Oui, et c’est fou comme combattre au nom de la religion est devenu de plus en plus suspect depuis le 11 septembre ! Il faut dénoncer cette tendance qui consiste à dire que Dieu est forcément du côté des vainqueurs. Depuis des siècles, ce genre de raisonnement conduit à plus de tragédies humaines que d’actes de justice.
Le vrai Charlie Wilson était pour le moins excentrique. Est-ce facile de se couler dans la peau d’un tel personnage ? Facile, non, bien sûr. De par sa stature d’abord : il est très grand. Donc impressionnant. Et puis, il est d’un naturel désarmant : il se fichait complètement de la manière dont on le dépeindrait.
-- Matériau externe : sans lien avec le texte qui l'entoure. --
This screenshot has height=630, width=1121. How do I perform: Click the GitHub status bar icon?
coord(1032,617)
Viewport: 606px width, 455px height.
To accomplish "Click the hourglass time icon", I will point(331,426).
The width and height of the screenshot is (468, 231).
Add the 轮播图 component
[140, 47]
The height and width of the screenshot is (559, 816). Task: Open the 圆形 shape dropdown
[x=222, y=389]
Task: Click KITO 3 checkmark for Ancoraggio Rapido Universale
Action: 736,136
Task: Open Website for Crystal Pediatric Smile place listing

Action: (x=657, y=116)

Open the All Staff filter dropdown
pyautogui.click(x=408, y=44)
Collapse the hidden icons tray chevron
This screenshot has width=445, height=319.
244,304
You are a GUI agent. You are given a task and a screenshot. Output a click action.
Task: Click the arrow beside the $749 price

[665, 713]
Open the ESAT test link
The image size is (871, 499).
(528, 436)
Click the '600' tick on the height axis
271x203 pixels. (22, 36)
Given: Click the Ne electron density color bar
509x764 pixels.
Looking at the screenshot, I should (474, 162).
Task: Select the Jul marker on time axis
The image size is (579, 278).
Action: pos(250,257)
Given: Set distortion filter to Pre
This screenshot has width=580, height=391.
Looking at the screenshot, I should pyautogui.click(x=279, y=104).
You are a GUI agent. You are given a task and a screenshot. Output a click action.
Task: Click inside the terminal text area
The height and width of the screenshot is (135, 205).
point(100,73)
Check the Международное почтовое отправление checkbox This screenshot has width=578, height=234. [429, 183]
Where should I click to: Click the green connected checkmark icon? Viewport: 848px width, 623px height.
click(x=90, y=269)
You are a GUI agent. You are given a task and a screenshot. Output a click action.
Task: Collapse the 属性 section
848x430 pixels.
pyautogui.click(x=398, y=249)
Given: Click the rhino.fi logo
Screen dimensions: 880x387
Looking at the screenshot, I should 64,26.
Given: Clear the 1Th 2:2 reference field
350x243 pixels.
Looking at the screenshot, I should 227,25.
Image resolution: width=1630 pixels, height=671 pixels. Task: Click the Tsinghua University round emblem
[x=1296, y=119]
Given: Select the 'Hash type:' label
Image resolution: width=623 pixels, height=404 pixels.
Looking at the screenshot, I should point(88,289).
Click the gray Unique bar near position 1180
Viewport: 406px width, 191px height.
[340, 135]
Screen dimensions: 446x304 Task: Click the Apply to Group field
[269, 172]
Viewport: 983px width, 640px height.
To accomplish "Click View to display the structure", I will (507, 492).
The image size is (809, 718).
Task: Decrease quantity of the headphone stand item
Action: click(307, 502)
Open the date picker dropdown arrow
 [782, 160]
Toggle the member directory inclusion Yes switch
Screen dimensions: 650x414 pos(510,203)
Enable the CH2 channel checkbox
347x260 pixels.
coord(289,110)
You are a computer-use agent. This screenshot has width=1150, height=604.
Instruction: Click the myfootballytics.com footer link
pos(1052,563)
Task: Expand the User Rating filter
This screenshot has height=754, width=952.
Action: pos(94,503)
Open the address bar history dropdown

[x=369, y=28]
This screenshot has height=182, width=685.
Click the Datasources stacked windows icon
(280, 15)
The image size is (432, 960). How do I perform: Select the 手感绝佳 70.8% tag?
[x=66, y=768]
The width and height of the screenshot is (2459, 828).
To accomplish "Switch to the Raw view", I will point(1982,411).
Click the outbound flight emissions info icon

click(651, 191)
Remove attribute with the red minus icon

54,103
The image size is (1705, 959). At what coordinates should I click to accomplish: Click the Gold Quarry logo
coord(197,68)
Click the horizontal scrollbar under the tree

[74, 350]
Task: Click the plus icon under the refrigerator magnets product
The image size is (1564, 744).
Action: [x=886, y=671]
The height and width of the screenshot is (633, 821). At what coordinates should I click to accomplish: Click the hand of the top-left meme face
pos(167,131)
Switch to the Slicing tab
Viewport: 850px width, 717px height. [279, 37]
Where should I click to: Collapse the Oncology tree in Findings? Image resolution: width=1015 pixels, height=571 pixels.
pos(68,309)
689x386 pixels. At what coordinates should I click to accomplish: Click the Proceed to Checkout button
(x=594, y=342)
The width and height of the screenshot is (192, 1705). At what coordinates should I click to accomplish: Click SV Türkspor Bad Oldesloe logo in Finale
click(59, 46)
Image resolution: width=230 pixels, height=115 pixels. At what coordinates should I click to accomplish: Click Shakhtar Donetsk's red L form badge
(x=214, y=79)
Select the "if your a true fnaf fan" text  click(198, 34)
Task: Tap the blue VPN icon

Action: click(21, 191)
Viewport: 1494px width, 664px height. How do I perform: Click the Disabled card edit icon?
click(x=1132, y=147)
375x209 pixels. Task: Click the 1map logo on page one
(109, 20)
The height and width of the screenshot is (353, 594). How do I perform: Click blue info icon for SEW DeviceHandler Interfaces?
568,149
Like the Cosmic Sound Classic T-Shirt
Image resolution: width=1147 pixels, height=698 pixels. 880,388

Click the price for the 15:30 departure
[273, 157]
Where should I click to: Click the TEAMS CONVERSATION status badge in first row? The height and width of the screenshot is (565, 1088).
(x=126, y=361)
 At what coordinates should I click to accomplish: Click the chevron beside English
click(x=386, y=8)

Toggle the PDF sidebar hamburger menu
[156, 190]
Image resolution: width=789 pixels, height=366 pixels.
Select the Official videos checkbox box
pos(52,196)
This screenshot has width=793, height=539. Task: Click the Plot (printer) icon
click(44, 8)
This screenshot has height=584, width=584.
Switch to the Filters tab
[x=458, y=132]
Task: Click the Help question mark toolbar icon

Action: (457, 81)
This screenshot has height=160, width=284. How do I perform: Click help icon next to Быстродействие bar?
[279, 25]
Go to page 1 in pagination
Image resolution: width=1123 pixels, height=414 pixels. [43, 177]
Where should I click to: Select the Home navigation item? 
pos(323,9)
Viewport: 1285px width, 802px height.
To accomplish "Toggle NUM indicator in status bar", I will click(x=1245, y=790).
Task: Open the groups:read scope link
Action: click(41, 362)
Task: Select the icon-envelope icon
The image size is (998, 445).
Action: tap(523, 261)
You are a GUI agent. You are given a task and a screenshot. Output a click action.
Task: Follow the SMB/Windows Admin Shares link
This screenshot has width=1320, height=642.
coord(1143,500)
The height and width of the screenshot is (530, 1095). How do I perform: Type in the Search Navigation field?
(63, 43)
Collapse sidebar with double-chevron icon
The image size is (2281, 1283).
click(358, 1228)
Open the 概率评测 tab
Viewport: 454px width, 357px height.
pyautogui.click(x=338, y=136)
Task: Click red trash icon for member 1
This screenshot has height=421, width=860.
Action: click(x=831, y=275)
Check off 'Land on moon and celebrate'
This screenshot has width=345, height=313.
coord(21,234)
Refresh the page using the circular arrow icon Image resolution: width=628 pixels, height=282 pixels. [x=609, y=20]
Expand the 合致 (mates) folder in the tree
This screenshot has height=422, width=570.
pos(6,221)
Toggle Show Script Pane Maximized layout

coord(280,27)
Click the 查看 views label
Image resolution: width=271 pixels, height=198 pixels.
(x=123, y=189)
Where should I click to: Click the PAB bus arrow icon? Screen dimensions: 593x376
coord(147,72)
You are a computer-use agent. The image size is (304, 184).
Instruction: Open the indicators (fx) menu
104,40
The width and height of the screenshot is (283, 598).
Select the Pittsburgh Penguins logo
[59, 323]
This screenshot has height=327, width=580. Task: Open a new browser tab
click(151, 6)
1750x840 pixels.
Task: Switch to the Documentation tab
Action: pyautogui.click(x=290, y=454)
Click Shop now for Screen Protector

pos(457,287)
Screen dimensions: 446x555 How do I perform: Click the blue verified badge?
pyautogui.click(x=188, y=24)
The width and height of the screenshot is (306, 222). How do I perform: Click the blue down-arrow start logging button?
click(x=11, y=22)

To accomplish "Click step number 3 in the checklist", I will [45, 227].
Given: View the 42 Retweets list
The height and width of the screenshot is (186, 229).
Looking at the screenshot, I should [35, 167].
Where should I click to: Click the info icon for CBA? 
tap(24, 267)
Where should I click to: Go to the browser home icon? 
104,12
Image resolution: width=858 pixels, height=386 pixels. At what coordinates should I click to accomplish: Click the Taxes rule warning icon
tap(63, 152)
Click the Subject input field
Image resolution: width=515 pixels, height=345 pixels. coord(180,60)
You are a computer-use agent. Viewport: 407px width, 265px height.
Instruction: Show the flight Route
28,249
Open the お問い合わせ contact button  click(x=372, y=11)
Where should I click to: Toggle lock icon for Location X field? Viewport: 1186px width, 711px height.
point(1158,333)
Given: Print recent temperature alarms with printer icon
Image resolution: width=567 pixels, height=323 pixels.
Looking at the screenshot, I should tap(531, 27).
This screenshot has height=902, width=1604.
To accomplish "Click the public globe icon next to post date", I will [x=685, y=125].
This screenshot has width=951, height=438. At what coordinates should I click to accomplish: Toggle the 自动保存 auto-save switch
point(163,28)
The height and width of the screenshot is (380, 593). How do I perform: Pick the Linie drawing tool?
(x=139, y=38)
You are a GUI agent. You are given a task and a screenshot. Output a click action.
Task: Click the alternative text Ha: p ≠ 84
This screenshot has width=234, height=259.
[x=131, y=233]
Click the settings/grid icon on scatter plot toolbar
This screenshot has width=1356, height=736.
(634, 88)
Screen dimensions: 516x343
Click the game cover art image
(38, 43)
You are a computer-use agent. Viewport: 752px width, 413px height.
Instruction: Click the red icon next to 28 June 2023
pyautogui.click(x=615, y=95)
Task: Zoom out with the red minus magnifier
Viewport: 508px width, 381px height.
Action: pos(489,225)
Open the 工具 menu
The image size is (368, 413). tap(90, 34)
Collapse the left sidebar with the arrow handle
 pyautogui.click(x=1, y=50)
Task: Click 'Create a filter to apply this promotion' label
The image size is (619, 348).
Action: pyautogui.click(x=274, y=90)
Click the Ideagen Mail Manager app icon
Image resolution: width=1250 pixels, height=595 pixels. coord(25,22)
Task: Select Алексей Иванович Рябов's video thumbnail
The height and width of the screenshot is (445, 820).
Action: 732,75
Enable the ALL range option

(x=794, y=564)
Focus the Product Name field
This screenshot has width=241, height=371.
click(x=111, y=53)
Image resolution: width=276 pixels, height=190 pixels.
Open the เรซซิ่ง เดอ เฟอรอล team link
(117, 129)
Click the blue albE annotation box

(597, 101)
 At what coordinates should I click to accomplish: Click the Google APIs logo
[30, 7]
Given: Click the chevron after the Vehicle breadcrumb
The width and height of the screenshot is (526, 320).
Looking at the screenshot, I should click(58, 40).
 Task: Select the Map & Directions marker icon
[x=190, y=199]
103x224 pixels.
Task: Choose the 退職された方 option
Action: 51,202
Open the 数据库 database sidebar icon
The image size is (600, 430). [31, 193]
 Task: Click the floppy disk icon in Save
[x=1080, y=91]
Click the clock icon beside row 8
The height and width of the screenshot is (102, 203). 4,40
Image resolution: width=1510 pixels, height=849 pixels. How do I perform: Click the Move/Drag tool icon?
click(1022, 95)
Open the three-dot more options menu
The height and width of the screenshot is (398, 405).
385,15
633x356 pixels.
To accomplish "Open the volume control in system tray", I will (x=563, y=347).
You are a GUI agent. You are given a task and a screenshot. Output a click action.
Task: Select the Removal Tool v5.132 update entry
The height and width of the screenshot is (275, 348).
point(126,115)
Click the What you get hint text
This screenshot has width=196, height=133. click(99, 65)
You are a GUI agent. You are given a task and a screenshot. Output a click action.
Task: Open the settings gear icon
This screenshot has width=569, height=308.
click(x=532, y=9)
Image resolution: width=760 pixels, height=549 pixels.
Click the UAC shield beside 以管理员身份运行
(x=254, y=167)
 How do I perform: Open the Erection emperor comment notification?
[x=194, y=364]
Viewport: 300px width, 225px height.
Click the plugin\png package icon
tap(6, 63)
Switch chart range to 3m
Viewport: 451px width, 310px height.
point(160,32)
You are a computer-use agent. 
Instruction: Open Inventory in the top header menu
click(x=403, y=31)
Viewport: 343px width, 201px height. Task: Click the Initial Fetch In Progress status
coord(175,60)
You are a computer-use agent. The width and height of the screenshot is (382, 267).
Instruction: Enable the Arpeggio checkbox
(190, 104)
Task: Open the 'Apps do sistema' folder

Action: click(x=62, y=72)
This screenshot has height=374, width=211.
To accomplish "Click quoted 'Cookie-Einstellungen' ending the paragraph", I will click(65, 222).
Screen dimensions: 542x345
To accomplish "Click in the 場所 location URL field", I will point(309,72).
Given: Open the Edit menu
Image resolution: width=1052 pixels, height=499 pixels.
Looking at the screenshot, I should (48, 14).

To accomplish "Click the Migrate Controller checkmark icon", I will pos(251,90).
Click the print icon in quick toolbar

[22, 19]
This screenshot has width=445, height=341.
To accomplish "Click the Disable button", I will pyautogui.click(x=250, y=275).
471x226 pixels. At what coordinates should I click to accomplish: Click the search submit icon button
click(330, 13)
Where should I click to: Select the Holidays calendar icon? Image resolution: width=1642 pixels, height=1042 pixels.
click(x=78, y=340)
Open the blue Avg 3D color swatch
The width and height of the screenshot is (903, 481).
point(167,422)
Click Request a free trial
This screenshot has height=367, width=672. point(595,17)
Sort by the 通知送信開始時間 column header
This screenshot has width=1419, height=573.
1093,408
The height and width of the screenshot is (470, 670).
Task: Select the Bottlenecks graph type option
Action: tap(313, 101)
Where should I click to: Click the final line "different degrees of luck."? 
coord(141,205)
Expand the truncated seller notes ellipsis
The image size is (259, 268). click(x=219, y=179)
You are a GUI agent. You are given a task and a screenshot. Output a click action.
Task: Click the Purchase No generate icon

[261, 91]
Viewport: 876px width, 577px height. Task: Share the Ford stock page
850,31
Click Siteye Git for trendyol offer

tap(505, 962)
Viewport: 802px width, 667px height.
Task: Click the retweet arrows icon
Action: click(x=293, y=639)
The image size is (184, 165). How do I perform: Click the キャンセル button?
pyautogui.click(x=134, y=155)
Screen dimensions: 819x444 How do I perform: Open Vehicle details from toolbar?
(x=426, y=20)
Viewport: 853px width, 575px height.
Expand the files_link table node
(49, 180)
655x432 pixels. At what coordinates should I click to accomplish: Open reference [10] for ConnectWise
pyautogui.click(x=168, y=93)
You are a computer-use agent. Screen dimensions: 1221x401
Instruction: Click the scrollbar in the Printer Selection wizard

Plusieurs fois, il nous a dit : Quoi que vous imaginiez, quoique vous inventiez, vous serez sans doute proche de la vérité. C’est une réalité : le bonhomme buvait, se droguait, s’envoyait en l’air avec plein de filles. Et pourtant, il était à la tête d’un département hyper-important. Il était à ce point motivé par la cause des rebelles afghans- et, sans doute, l’envie de faire voir aux Russes – que, entre ’80 et ’88, il s’est rendu 42 fois – vous imaginez, 42 fois ! – en Afghanistan.
Vous-même, avez-vous un souvenir de cette période ?
Je me souviens parfaitement avoir vu Jimmy Carter annoncer à la télé que les Russes étaient entrés dans le pays. Je me souviens avoir pensé que la troisième guerre mondiale avait débuté. Que l’Iran allait forcément attaquer Israël. Que la Turquie allait forcément s’en mêler. C’était la politique des dominos. A l’époque, tout aussi forcément, les Américains soutenaient les rebelles afghans. C’était le combat de David contre Goliath, et au fond de lui, l’Américain adore ce genre d’affrontement.
Les deux grosses interrogations du moment aux Etats-Unis sont les prochaines élections… Je n’ai qu’un souhait : qu’Elvis Presley sorte de sa tombe et se présente aux primaires !
…et la grève des scénaristes, qui a forcé l’annulation des golden globes et menace toujours d’annulation la Cérémonie des Oscars.
Là, c’est plus sérieux. De plus en plus, les gens trouvent leur plaisir dans des programmes courts, qu’ils soient diffusés en télé et surtout sur le Net, sur Youtube et autres. Côté films, tout est très vite disponible en DVD ou VOD (vidéo à la demande). C’est un nouveau marché, mais alimenté par des produits existants. Il est normal que les grands networks, les grands exploitants rémunèrent, d’une nouvelle façon, ceux qui les font. C’est aussi simple que ça.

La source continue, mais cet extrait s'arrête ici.